(Collected data)
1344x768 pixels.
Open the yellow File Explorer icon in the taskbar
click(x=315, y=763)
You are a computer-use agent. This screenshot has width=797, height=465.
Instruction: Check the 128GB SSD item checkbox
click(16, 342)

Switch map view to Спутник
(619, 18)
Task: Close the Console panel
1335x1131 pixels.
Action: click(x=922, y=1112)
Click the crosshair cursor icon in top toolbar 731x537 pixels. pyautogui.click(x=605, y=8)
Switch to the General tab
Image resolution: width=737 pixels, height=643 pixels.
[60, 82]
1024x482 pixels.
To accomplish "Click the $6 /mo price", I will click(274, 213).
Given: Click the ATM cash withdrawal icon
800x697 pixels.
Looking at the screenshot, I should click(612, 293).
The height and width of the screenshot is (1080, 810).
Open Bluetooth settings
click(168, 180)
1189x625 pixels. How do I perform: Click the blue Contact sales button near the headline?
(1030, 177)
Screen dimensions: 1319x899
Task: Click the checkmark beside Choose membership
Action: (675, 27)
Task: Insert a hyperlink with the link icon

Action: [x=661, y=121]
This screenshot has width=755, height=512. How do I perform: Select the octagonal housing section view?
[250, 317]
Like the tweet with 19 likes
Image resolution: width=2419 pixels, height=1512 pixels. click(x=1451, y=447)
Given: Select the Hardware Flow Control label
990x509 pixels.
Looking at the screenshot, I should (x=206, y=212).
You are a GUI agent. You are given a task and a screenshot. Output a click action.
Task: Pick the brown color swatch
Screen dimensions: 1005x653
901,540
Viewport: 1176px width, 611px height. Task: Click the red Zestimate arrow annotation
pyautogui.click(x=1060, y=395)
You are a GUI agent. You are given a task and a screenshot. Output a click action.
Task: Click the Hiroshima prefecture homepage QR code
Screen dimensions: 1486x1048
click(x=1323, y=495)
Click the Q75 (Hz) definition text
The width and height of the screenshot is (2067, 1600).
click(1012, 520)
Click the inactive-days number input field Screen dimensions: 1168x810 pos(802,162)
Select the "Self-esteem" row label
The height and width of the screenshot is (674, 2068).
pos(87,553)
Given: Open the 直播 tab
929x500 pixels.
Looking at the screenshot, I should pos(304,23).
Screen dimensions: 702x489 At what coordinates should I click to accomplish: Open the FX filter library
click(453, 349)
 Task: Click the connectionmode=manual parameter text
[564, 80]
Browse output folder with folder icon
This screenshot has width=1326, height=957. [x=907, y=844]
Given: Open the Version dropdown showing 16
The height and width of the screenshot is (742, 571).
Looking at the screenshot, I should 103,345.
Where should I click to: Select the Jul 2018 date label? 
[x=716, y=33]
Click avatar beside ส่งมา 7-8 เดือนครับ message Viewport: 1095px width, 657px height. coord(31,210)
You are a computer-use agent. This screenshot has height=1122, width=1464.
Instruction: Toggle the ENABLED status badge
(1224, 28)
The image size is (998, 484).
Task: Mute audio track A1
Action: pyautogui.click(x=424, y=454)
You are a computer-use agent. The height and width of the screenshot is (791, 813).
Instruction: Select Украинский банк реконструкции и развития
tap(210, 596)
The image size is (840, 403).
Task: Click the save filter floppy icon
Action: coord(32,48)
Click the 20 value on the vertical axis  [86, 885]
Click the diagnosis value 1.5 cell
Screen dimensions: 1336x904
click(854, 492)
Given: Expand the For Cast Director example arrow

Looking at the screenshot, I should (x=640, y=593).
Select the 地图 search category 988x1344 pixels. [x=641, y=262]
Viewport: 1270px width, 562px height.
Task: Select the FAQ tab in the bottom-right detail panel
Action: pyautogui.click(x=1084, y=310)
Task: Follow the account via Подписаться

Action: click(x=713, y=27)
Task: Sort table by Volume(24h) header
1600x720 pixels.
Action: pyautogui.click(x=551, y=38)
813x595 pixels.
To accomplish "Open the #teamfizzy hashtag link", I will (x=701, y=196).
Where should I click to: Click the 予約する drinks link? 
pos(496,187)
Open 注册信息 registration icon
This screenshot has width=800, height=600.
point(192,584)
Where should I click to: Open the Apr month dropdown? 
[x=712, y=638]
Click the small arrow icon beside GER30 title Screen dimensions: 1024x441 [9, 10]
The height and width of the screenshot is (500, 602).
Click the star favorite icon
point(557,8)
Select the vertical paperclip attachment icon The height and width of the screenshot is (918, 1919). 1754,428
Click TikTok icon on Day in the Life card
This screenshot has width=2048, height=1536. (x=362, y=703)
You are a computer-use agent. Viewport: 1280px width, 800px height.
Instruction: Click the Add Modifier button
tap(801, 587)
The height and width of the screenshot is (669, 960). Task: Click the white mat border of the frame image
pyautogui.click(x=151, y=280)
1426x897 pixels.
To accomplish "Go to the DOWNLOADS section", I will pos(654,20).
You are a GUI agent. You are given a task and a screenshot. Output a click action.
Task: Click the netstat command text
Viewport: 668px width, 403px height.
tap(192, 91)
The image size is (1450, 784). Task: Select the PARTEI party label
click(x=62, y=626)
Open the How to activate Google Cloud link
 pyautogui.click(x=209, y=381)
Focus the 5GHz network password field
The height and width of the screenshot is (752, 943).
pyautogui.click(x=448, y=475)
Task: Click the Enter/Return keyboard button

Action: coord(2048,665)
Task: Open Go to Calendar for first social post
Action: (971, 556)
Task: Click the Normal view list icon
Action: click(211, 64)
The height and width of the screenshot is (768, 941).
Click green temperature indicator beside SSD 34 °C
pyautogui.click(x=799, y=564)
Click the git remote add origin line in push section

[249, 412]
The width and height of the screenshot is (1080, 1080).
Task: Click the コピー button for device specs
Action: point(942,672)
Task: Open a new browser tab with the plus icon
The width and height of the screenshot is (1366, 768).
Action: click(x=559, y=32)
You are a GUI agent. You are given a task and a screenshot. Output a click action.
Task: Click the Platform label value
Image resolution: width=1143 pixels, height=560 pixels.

--- TASK DESCRIPTION ---
Take the lines from the top of the data through the one that contains "Task: Close the Console panel" and copy them exactly, leaving out every line after it.

--- TASK RESPONSE ---
1344x768 pixels.
Open the yellow File Explorer icon in the taskbar
click(x=315, y=763)
You are a computer-use agent. This screenshot has width=797, height=465.
Instruction: Check the 128GB SSD item checkbox
click(16, 342)

Switch map view to Спутник
(619, 18)
Task: Close the Console panel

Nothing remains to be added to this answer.